» ABOUT THIS EXERCISE: Only lines with the string "screenshot" should be returned from the data below.

───── MATERIAL TO PROCESS

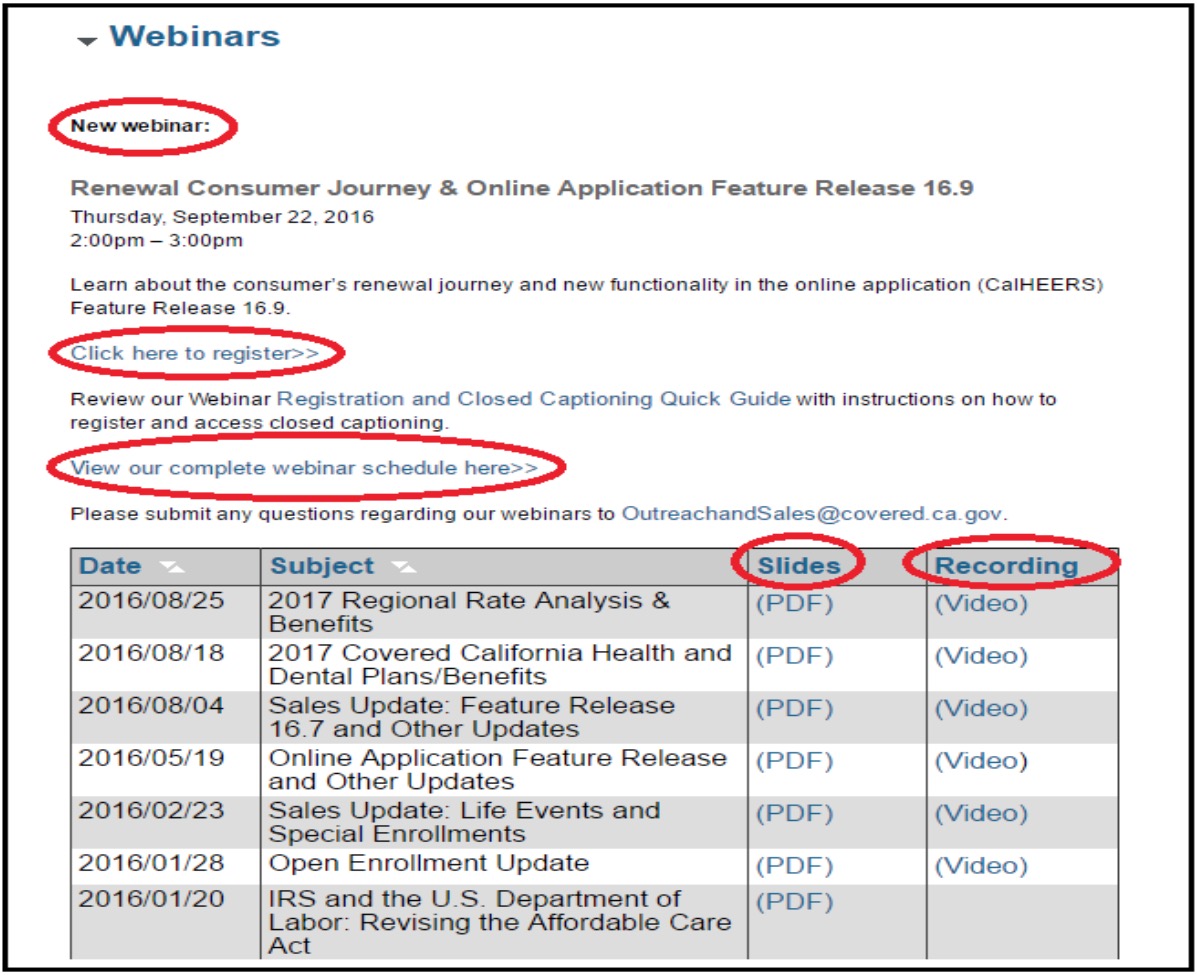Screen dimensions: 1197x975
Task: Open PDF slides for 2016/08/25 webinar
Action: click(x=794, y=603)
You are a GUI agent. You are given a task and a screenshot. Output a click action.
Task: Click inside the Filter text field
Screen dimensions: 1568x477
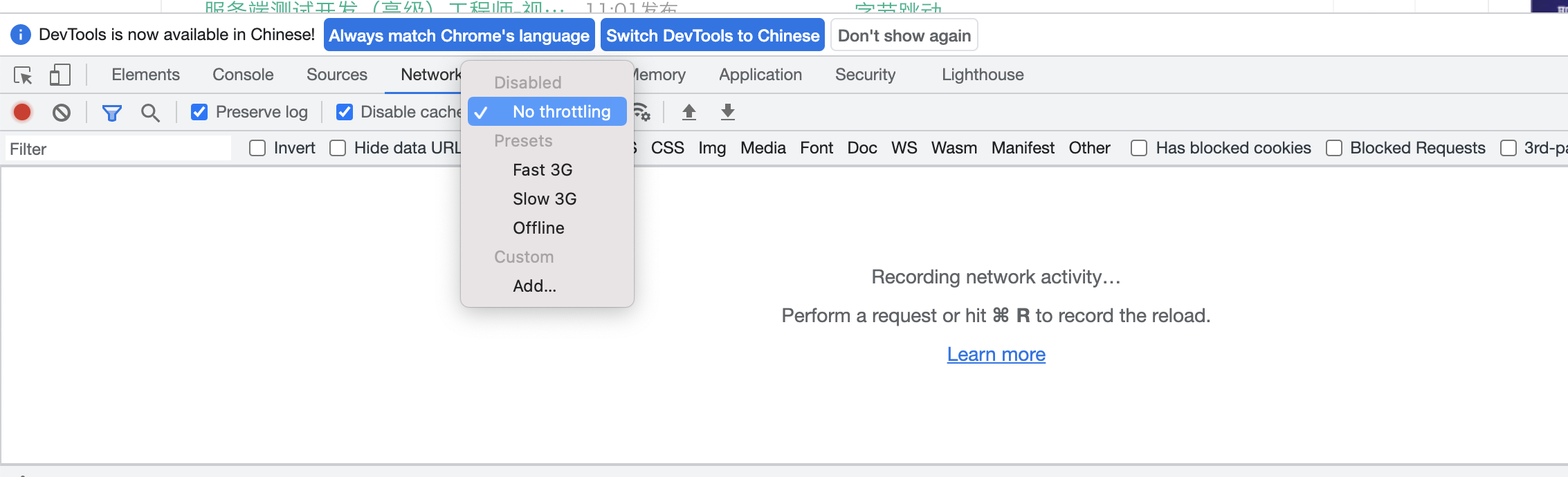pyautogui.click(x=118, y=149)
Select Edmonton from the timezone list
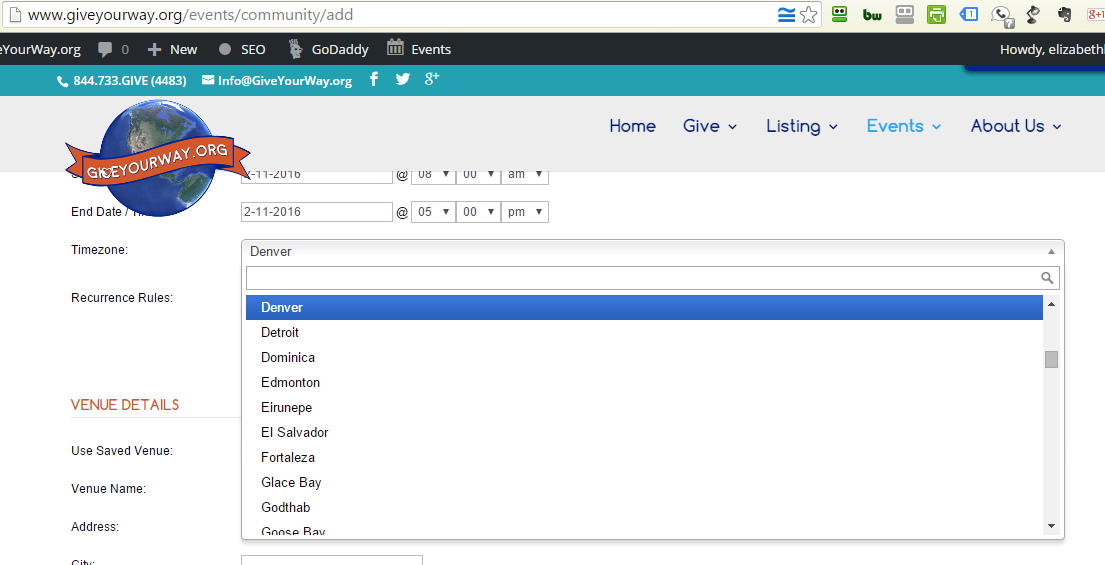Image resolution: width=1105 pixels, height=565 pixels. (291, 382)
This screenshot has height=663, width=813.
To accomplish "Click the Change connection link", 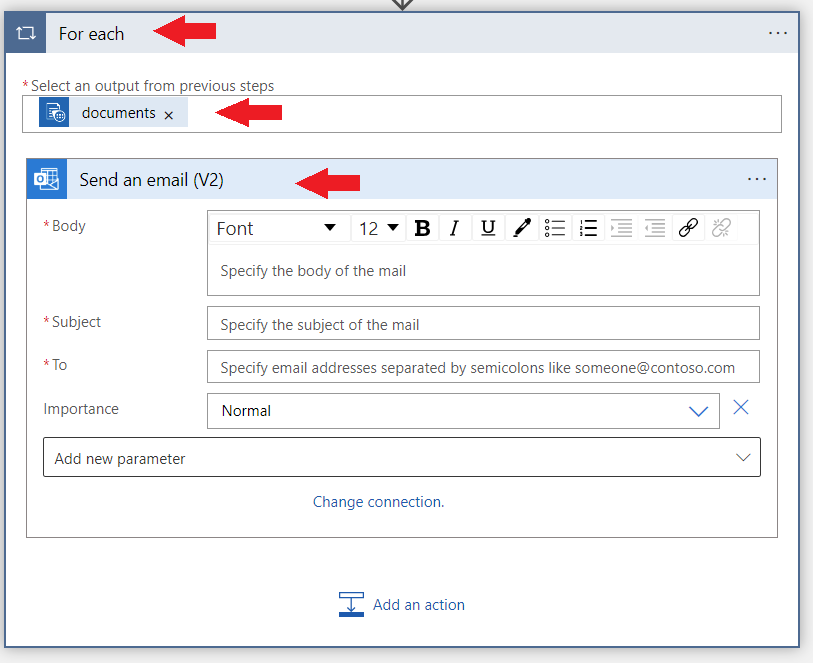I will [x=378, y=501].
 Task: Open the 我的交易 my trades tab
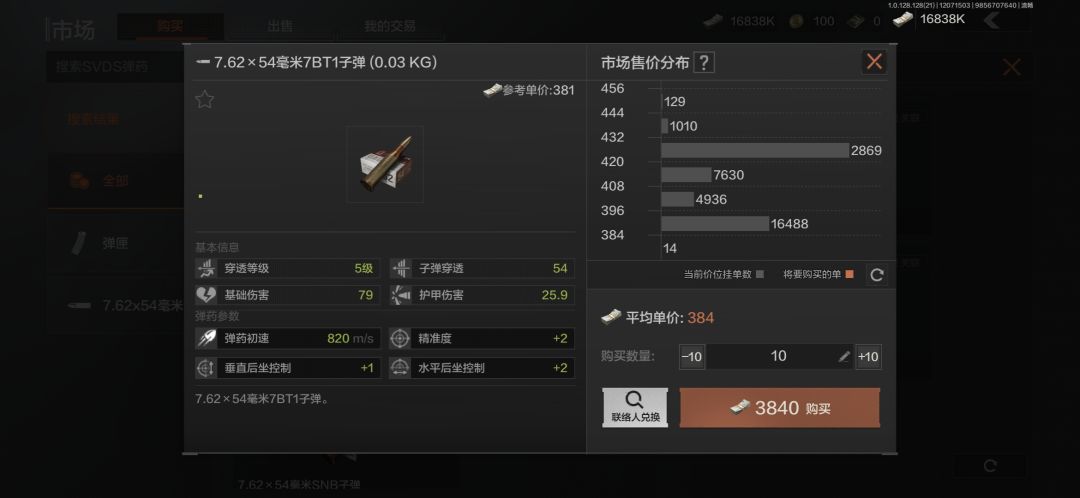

──────────

» FINISHED TASK:
You are a GUI agent. You are given a task and a screenshot. Output a click action.
This screenshot has height=663, width=813.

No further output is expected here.